Patent Application
20080241063
1. Field of the Invention
The present invention relates to a combination set of MIBG freezing crystal and making method thereof and method of radioactive marker for making, and more particularly, to a combination set of MIBG freezing crystal of blending simply and non-restraint radioactive material. The combination set of MIBG freezing crystal is blending simply. After the blending process, the radioactive iodine marker of Meta-Iodobenzyl Guanidine (MIBG) can be used instantly so the activity of radioactive iodine marker of MIBG is not easily reduced. The radioactive iodine marker of MIBG can be used for medicine radiography, so as to diagnose the diseases.

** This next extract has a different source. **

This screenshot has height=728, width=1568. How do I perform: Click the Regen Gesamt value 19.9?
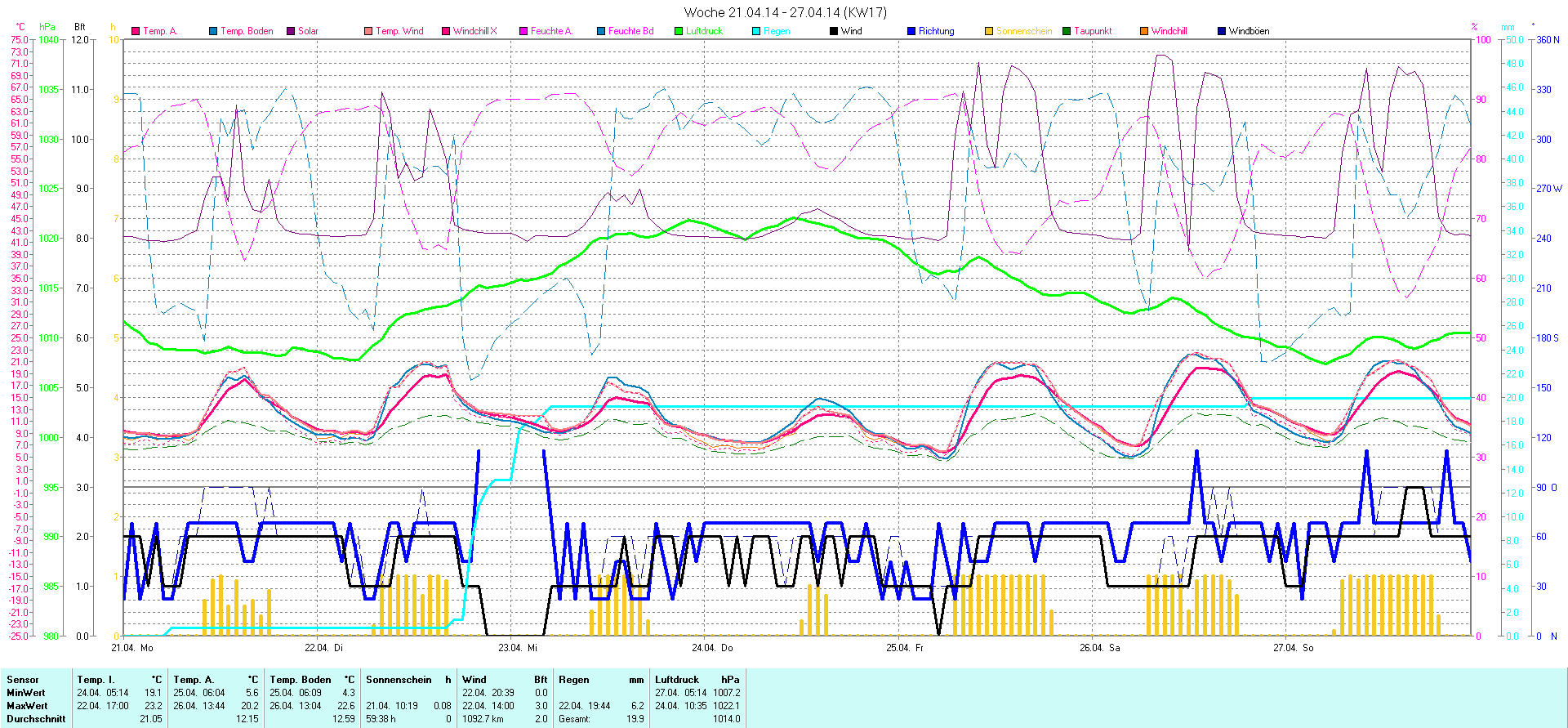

2. Description of the Prior Art
The radioactive iodine marker of Meta-Iodobenzyl Guanidine (MIBG) has the functions of efficient diagnosis and fixed position for original neuron tumors, like malignant schwannoma, carcinoid tumor, neuroblastoma, pheochromocytoma, paraganglioma and thyroid medullary carcinoma, etc. Furthermore, the radioactive iodine marker is respected to diagnose the function of the heart muscles sympathetic nerve in clinic. The radioactive iodine markers have different isotopes so they have different purposes. Like the I-131, its half-life is longer. Also, the I-131 can release P particle and it has a stronger ionization function so it can be used for the diagnosis and even used for the tumor therapy. As for the radioactive iodine markers of I-123, it is a pure γ radioactive source and the energy of theγray is 159 kev so it is suitable for radiography. The used dosage of the radioactive iodine markers of I-123 is less than the used dosage of the radioactive iodine markers of I-131 and the whole image quality of the radioactive iodine markers of I-123 is more ideal than the radioactive iodine markers of I-131. Hence, the radioactive iodine markers of I-123 should be used for the disease diagnosis and the radioactive iodine markers of I-131 should be used for the therapy.

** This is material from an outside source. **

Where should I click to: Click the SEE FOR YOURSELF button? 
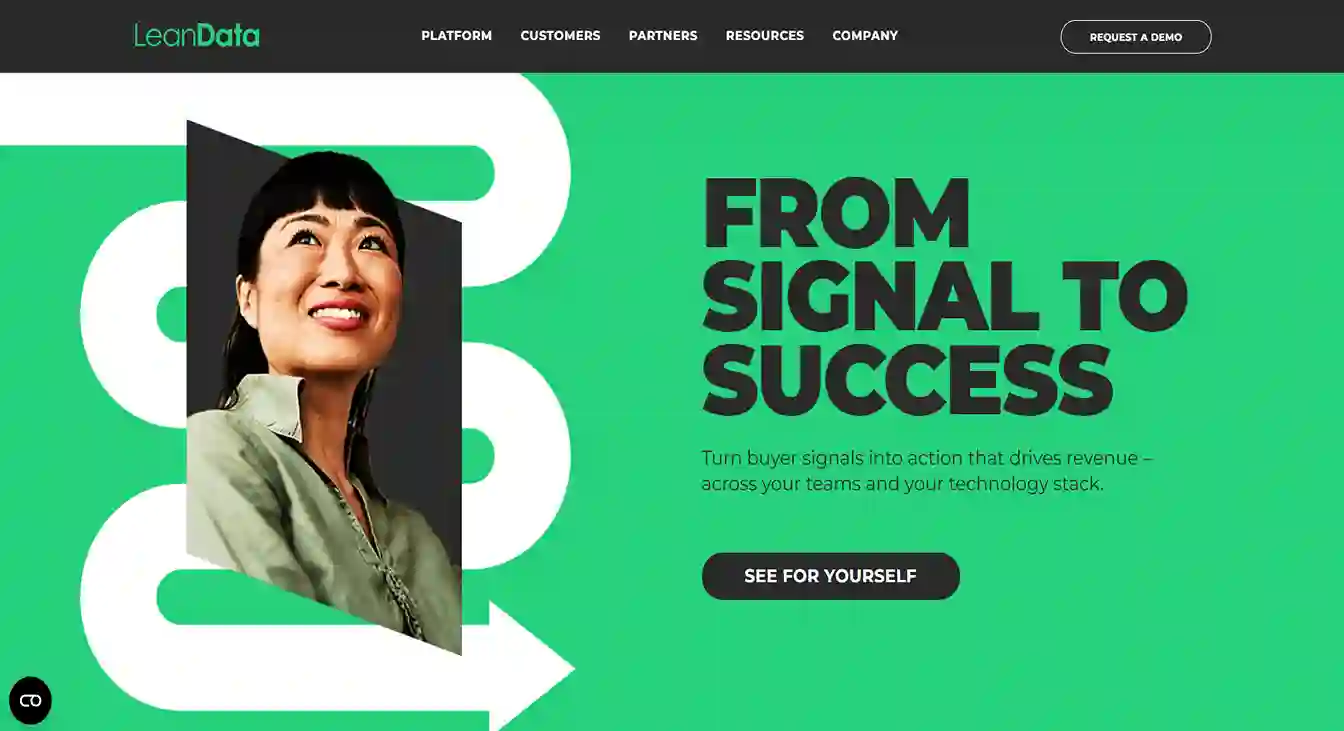point(831,576)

The common methods of the iodine markers can be classified into two types. One type is an oxidation-iodide method and the oxidation-iodide method is suitably used for proteins and the organic molecules having no halogen ions and no other leaving groups. Another type is a substituted iodide method, which is used for the organic molecules having halogen ions and other leaving groups.
When the organic molecule has a little molecular weight and it has the iodine atom or the leaving group, the iodine atom or the leaving group can be substituted by a radioactive iodine ion, so as to form a simple-radioactive iodine marker. This substituted reaction can proceed in solid or liquid status. In the past, people also used Cu(I), the condition of excess reducing agent or the exchange reaction of the isotope iodine to manufacture the radioactive iodine marker of Meta-Iodobenzyl Guanidine of I-123 or I-131. Although high marker efficiency is got, the PH value must be adjusted during the processes of manufacturing radioactive iodine marker. Hence, the operator will suffer higher radiation dosage. Also, in the prior art, the reaction processes are too complex and the radioactive iodine marker must be manufactured in the pharmaceutical factory and then is sent into hospital to use. Furthermore, like I-123, its half-life is only 13.2 hours. The activity of the product is already reduced after adjusting agent and quality control testing. Hence, I-123 of higher activity must join the reaction to satisfy the clinical requirement. Although the I-131 has a longer half-life (8 days), the activity of I-131 is great reduced after adjusting agent completely and then sending into the hospital. The hospital wants to use conveniently so the I-131 of lower activity is used for radiography diagnosis of the patient. Nevertheless, γ ray's energy of the I-131 is higher (365 keV) than I-123 and the radiography quality of the I-131 is worse than I-123 and the patient will suffer higher radiation dosage.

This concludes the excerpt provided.